TEXT PROVIDED START

Probably a tie between port wine magnolia flowers and a brigalow finishing hop tablet............... I should have just gone with Mr Hankey, but you live and you learn.
 
A small pocket knife! I use a little button magnet to stick to my stir bar through the flask so it does not drop in, had my knife on top of the fermenter and when I put the flask down on top of the ferment, the knife stuck to it. Picked the flask up and the knife dropped straight through the hole in the ferment, no net!!!!

Ruined the knife, strange enough the beer was not infected when I racked it after primary.
 
A mate of my brothers used to put all kinds of stuff in his brews. I remember Licorice sticks, bananas, apricot jam and lime cordial. But the worst one he ever did was put a whole tin of creamed corn in! I was ok(ish) about the other stuff, but when quizzed on the creamed corn he fessed up and told me that someone else had told him corn syrup was the go :lol: :lol:

note for any newbies - loosely - corn syrup is a common name for maltodextrin (a corn starch powder)

TEXT PROVIDED END

PROBLEMS TO SOLVE:
1) Reproduce the part of the brewing text starting with "A mate of my" and going on through "corn starch powder)".
2) According to the note in the brewing text, corn syrup is a common name for what?

DATASET ENTRIES START

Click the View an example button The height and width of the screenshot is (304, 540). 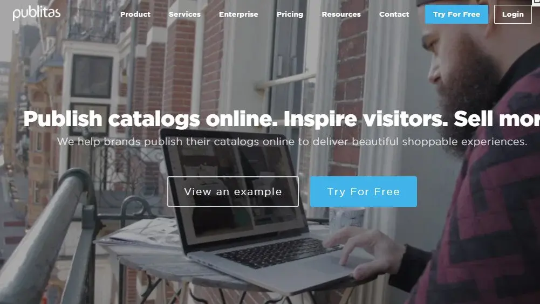point(233,191)
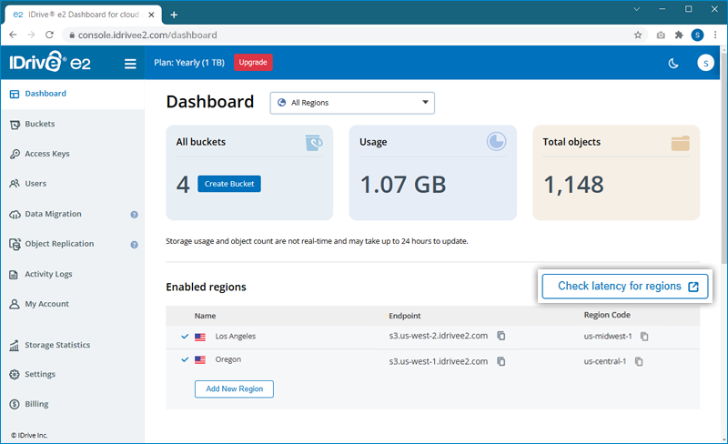Screen dimensions: 728x444
Task: Click the Create Bucket button
Action: [x=229, y=184]
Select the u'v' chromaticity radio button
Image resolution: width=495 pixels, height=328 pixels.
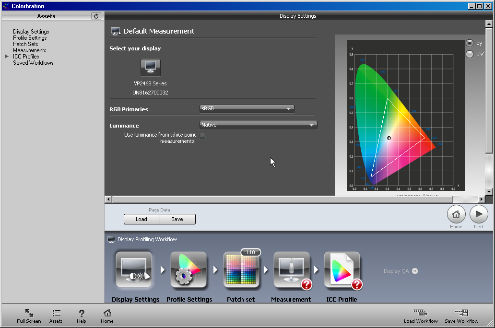point(470,54)
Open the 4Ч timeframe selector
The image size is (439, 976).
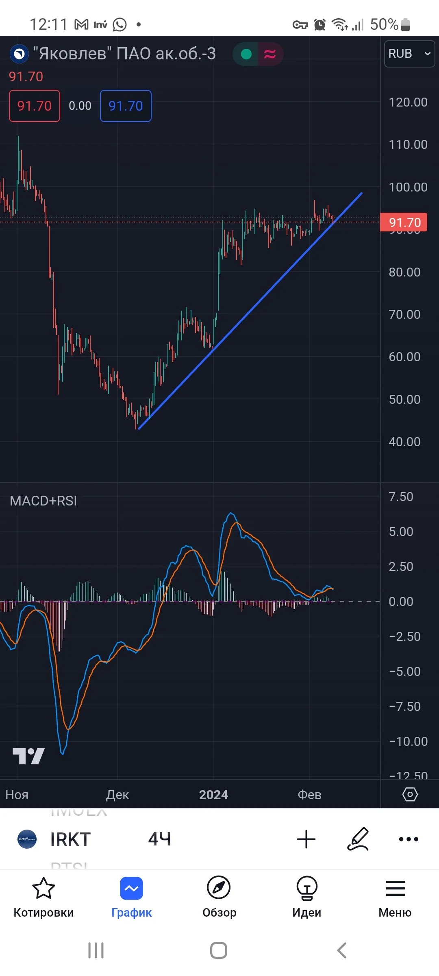pyautogui.click(x=160, y=839)
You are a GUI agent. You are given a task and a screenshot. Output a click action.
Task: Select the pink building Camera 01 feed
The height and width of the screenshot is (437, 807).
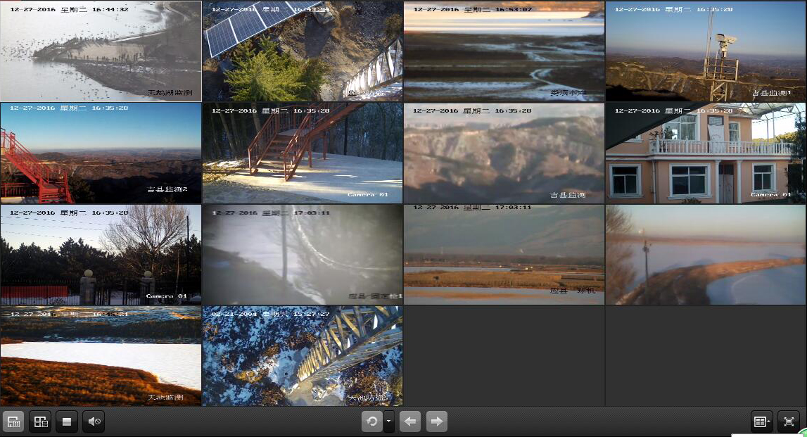point(706,153)
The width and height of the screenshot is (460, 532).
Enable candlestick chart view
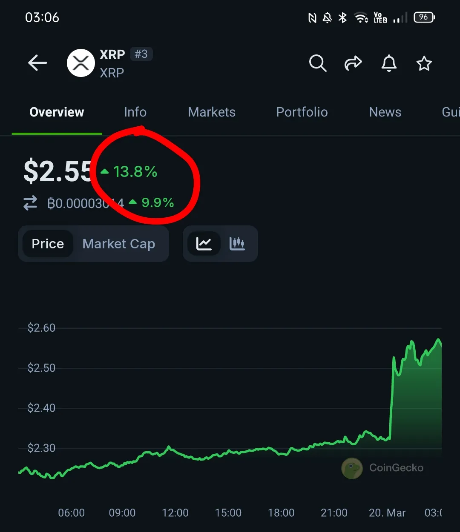[237, 244]
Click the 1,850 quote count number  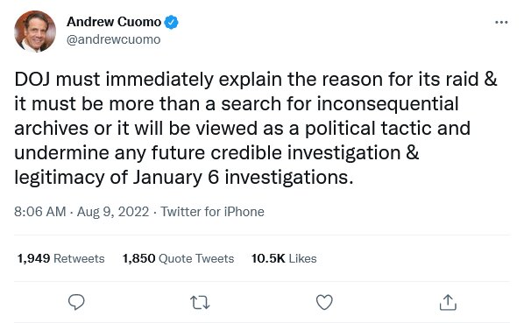click(138, 258)
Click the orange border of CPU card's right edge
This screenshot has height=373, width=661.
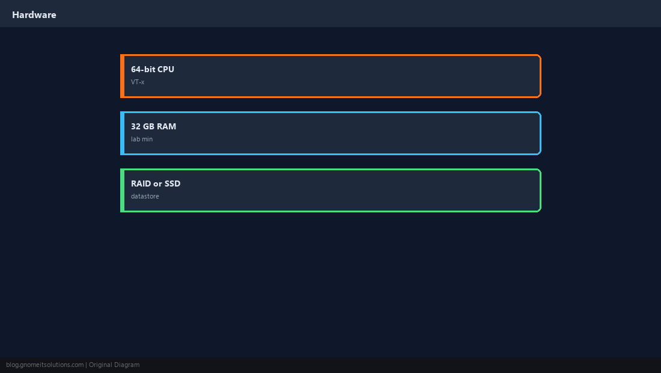[540, 76]
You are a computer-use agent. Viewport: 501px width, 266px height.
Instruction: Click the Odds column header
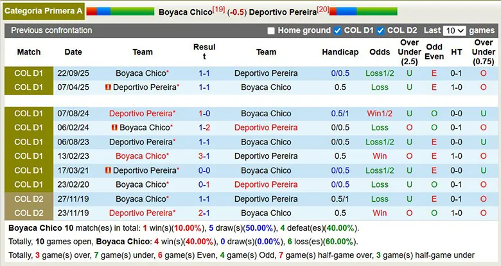(380, 52)
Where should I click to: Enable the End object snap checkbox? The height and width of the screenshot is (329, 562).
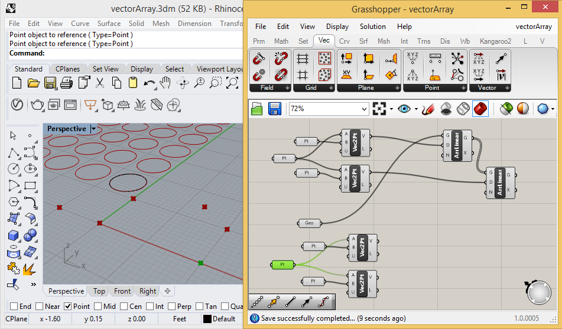(x=14, y=307)
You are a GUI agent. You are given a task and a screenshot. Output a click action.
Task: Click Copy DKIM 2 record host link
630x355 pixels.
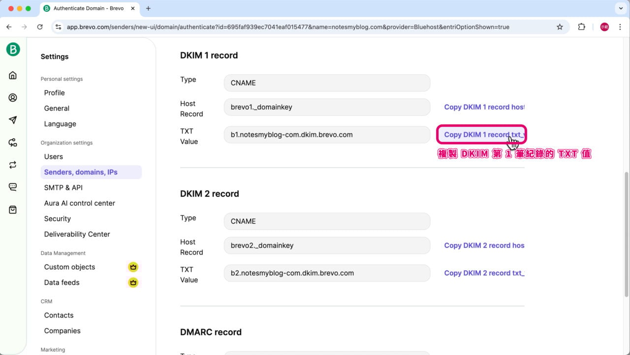coord(484,245)
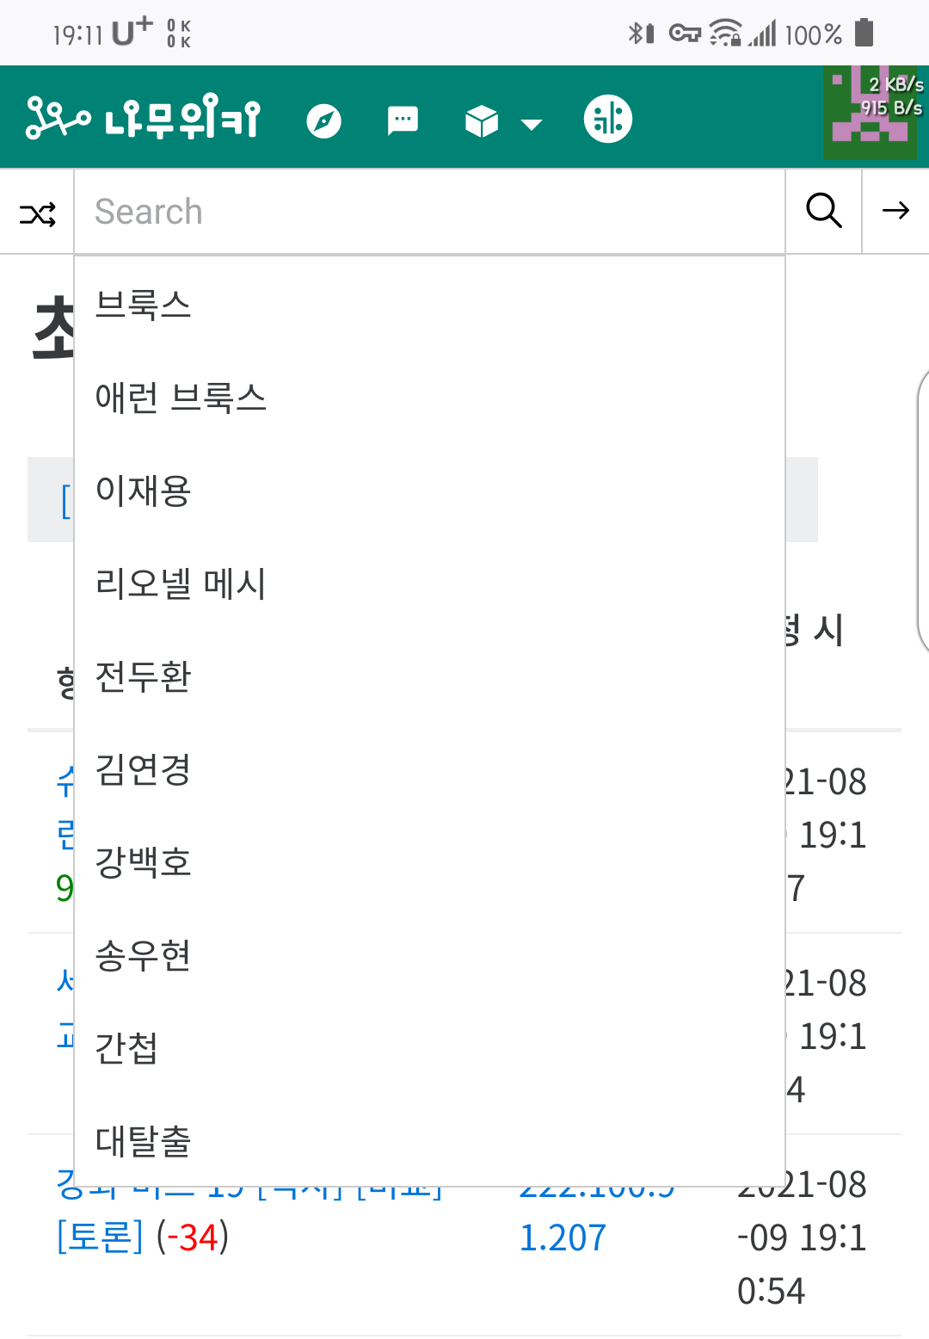Focus the Search input field
This screenshot has width=929, height=1339.
click(430, 212)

DATASET ENTRIES END

TASK ANSWERS:
1)
A mate of my brothers used to put all kinds of stuff in his brews. I remember Licorice sticks, bananas, apricot jam and lime cordial. But the worst one he ever did was put a whole tin of creamed corn in! I was ok(ish) about the other stuff, but when quizzed on the creamed corn he fessed up and told me that someone else had told him corn syrup was the go :lol: :lol:

note for any newbies - loosely - corn syrup is a common name for maltodextrin (a corn starch powder)

2) Maltodextrin, a corn starch powder.